-------- Records shown --------

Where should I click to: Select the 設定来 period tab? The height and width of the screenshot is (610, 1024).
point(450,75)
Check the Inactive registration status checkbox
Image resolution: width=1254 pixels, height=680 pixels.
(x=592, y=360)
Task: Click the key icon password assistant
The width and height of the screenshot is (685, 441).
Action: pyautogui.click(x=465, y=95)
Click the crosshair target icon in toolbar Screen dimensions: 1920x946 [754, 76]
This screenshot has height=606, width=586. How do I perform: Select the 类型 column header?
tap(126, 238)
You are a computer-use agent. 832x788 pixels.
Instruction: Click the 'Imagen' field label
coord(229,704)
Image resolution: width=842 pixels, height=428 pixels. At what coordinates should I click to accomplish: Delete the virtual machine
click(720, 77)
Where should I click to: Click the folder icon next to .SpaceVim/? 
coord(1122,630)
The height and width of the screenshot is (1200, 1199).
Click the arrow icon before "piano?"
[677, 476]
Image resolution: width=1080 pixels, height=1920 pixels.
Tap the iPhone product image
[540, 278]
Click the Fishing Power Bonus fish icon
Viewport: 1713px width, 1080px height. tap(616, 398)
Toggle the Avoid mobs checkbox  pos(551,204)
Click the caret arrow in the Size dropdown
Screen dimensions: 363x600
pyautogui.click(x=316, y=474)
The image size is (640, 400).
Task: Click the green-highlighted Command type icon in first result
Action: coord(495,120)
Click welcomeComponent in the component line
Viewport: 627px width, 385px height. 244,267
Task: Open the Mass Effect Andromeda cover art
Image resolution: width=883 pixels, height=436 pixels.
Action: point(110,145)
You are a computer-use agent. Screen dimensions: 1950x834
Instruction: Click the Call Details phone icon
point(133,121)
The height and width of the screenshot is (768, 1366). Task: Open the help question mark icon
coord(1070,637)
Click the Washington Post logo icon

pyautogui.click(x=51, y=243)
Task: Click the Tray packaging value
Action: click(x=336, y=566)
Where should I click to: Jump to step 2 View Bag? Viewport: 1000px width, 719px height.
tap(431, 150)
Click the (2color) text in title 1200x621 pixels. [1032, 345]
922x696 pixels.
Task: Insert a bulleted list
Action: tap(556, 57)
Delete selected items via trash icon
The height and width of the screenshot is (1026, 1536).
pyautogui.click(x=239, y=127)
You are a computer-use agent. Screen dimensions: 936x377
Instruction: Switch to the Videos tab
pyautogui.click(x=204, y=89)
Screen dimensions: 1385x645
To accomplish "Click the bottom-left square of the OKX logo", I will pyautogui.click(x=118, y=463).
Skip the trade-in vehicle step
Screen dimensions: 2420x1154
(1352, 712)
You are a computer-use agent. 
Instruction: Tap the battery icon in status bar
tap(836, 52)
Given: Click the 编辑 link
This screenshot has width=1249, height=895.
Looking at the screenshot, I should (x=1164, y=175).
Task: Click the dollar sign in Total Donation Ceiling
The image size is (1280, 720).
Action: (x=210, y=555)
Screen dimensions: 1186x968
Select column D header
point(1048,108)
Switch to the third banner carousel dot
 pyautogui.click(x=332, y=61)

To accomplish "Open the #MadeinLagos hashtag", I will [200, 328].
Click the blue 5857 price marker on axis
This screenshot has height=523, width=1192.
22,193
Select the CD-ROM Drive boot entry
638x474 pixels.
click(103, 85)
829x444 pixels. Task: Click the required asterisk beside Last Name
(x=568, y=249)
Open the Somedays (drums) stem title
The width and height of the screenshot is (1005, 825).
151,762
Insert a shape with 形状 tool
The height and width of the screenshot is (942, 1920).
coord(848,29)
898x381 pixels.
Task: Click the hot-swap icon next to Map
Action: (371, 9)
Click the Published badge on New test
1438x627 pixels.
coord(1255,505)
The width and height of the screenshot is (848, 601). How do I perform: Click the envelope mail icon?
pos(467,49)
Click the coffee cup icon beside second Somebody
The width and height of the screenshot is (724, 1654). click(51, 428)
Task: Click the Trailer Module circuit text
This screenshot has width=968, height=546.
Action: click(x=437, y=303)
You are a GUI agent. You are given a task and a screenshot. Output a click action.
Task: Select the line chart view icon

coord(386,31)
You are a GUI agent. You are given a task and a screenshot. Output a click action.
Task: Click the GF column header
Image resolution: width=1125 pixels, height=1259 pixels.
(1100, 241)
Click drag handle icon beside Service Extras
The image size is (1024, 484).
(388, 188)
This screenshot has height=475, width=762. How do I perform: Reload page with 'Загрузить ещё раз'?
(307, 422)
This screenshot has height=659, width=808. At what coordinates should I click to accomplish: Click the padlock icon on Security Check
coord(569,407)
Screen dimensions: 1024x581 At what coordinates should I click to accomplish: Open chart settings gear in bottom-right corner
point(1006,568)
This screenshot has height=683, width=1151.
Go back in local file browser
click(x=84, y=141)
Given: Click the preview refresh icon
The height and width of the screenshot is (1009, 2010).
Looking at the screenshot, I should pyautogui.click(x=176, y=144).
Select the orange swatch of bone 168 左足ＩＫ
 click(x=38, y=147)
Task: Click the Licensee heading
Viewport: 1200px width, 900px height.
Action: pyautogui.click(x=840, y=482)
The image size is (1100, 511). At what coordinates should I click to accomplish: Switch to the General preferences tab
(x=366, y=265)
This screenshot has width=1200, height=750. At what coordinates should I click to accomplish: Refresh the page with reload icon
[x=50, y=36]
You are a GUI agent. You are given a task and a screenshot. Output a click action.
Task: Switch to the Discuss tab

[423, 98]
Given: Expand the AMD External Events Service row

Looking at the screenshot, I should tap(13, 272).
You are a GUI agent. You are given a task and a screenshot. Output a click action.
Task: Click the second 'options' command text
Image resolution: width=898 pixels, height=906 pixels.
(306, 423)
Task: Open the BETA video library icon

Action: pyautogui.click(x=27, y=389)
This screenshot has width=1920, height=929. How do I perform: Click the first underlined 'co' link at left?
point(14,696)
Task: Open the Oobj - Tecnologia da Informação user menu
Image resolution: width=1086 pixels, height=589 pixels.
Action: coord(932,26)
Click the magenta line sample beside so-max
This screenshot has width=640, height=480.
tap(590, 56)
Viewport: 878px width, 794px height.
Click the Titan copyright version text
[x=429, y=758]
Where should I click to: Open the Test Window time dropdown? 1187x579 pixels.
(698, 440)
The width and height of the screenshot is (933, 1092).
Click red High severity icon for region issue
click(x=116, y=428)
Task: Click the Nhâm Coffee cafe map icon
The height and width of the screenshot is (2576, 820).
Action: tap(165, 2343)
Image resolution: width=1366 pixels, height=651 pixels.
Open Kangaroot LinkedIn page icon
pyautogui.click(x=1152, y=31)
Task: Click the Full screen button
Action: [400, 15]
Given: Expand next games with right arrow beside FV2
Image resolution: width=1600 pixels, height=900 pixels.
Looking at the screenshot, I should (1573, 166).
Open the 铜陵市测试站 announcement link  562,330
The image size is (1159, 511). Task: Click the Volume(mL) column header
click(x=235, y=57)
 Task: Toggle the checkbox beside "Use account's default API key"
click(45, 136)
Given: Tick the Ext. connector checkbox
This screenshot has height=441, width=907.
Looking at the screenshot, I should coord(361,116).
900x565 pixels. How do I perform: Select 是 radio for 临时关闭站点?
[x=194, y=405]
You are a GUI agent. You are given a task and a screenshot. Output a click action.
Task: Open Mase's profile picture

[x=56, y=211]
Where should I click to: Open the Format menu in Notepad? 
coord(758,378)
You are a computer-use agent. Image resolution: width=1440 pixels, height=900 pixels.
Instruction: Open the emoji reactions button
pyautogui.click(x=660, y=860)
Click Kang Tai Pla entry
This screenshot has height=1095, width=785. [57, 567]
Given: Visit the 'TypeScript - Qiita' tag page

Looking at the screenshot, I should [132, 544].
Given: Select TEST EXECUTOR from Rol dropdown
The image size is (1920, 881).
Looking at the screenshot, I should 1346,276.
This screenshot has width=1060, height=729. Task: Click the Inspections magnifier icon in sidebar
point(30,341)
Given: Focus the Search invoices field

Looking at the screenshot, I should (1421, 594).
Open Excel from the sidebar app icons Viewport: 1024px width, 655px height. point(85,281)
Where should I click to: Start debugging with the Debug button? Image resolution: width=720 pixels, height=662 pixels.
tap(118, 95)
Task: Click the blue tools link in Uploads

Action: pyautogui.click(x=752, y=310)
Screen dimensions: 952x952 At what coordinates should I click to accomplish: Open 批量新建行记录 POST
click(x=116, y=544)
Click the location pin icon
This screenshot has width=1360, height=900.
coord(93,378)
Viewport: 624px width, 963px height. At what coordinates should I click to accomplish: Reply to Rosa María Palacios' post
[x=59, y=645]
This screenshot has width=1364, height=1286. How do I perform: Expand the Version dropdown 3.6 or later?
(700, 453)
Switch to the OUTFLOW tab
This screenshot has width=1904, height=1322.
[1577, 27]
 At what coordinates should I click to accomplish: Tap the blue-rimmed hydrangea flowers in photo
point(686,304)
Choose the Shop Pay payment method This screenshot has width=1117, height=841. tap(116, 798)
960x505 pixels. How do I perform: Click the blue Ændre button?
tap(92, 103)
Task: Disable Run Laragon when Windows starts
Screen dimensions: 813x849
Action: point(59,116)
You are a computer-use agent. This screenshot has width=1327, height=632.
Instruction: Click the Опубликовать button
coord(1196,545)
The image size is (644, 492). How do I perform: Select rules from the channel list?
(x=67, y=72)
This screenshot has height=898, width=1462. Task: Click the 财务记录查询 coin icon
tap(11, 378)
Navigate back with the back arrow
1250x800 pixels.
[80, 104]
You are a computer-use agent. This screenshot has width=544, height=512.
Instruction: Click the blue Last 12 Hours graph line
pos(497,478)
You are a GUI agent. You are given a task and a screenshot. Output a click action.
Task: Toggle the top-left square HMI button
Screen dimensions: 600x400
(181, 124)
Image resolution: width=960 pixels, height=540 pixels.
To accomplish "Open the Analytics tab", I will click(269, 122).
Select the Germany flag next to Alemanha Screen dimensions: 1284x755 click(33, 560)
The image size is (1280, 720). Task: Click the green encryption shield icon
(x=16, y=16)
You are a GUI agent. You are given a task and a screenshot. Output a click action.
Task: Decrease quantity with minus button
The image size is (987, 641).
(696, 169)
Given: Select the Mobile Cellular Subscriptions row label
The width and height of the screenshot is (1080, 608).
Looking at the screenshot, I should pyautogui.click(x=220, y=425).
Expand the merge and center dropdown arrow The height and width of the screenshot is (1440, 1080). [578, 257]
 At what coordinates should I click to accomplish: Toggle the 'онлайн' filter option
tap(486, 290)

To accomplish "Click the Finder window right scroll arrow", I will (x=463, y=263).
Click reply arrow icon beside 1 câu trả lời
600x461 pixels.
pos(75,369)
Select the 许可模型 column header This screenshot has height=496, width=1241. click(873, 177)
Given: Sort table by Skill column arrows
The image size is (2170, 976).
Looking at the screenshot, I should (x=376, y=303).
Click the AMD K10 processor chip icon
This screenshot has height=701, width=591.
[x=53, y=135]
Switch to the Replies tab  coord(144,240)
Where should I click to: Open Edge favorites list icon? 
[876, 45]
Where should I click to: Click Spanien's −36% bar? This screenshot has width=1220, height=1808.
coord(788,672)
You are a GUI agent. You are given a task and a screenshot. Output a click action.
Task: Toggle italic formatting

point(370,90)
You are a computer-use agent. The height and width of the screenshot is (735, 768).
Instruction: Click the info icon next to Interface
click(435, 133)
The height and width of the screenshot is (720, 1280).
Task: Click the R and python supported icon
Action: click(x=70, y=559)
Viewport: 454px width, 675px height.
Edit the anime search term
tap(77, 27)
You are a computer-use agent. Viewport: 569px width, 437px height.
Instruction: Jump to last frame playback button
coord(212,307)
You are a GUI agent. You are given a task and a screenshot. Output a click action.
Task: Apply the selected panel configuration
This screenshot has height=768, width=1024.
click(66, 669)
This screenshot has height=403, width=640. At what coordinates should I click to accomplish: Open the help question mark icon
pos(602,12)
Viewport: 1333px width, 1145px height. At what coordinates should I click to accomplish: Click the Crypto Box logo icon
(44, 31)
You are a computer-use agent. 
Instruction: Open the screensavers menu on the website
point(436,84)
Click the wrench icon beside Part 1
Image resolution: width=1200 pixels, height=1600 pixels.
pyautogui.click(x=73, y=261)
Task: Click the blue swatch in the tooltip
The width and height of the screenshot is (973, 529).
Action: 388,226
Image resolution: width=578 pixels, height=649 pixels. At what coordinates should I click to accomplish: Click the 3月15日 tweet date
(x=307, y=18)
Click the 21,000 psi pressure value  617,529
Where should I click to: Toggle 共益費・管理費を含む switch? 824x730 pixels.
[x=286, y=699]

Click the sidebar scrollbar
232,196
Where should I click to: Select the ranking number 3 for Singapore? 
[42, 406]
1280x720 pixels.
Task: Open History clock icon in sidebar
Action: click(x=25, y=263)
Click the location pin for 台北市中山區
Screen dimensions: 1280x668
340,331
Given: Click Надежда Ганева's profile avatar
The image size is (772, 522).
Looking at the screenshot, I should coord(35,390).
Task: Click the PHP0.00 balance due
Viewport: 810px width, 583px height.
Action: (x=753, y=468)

--------

Set out exactly the lines from the one bearing "Click the wrench icon beside Part 1" through the end of the data, including both ends and omitting all others.

Click the wrench icon beside Part 1
Image resolution: width=1200 pixels, height=1600 pixels.
pyautogui.click(x=73, y=261)
Task: Click the blue swatch in the tooltip
The width and height of the screenshot is (973, 529).
Action: 388,226
Image resolution: width=578 pixels, height=649 pixels. At what coordinates should I click to accomplish: Click the 3月15日 tweet date
(x=307, y=18)
Click the 21,000 psi pressure value  617,529
Where should I click to: Toggle 共益費・管理費を含む switch? 824x730 pixels.
[x=286, y=699]

Click the sidebar scrollbar
232,196
Where should I click to: Select the ranking number 3 for Singapore? 
[42, 406]
1280x720 pixels.
Task: Open History clock icon in sidebar
Action: click(x=25, y=263)
Click the location pin for 台北市中山區
Screen dimensions: 1280x668
340,331
Given: Click Надежда Ганева's profile avatar
The image size is (772, 522).
Looking at the screenshot, I should coord(35,390).
Task: Click the PHP0.00 balance due
Viewport: 810px width, 583px height.
Action: (x=753, y=468)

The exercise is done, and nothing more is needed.